Pemerintah juga mendorong pendekatan ke lembaga multilateral dan bilateral‎. Ini akan berjalan secara bersamaan dengan mempertimbangkan kondisi yang ada.

"Kami jalan paralel, yang market tetap. Kami cari moment terbaik. Bahkan untuk rupiah dan dolar, pokoknya cari right moment untuk rupiah dan right moment untuk dolar," tegas Bambang.

MENAMBAL DEFISIT - Pemerintah melalui Kementerian Keuangan (Kemenkeu) menyiapkan tambahan pembiayan jelang akhir tahun sebanyak US$ 5 miliar atau sekitar Rp 65 triliun (kurs Rp 13.000). Seiring dengan kemungkinan pelebaran defisit anggaran dari proyeksi sementara sebesar 2,23% menjadi 2,6%.

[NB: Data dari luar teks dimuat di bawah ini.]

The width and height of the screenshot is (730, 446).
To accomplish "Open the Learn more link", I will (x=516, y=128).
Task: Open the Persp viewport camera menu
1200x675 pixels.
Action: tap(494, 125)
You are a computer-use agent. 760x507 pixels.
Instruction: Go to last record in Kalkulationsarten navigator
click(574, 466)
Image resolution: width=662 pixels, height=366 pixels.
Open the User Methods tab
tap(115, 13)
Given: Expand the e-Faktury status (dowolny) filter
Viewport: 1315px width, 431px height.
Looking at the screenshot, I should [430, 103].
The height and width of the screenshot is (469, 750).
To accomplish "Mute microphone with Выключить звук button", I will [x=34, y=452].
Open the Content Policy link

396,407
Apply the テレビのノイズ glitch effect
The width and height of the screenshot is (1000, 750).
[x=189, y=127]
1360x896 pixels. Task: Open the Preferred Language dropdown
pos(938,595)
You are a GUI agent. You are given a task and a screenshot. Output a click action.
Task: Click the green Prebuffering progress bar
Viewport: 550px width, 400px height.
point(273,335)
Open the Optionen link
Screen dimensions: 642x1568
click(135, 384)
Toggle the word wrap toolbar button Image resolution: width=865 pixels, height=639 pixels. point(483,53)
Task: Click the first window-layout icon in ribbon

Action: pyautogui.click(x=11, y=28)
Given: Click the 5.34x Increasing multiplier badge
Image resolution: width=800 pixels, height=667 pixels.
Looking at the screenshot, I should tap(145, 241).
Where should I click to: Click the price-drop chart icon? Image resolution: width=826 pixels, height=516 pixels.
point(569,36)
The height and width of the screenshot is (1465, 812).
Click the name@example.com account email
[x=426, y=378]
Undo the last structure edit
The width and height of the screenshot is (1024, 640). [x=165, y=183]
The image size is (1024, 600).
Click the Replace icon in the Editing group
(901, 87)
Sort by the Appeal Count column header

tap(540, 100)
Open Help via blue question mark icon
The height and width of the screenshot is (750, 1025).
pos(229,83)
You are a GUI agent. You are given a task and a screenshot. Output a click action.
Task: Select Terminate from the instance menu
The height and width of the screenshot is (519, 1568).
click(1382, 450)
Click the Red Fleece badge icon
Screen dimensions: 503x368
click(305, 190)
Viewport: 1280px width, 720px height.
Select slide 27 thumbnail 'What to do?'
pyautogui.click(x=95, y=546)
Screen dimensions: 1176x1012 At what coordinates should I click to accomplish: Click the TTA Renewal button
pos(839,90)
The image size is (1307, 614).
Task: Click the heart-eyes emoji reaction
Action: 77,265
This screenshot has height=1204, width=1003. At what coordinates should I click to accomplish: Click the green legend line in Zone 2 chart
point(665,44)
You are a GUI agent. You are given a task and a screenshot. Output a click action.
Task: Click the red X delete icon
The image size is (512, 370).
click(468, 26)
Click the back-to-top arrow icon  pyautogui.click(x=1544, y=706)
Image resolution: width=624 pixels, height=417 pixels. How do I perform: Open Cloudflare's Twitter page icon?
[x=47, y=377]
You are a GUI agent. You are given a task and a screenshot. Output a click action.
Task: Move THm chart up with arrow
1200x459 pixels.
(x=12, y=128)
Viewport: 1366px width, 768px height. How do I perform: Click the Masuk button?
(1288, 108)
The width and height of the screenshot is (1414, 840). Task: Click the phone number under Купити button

Schneider Siahaan, Direktur Strategi dan Portfolio Utang, Ditjen Pengelolaan, Pembiayaan dan Risiko (DJPPR) menyebutkan‎, penarikan akan meliputi multilateral dan penerbitan Surat Berharga Negara (SBN) dengan skema private placement.

"Total yang sedang dicarikan utang valas dari loan multilateral dan SBN kira-kira US$ 5 miliar," ungkapnya di Gedung DPR, Jakarta, Kamis (29/10).

Proyeksi awal, defisit anggaran akan mencapai 2,23%, maka tambahan pembiayaan yang disiapkan adalah US$ 1,2 miliar. Namun dikarenakan akan pelebaran sampai dengan 2,6%, maka dinaikan menjadi US$ 5 miliar.

"‎Perkiraan teman-teman Ditjen Anggaran kelihatannya akan lebar lagi. Kami sudah siapkan segitu US$ 5 miliar, bisa sampai 2,5 - 2,6% (defisitnya)," ungkapnya.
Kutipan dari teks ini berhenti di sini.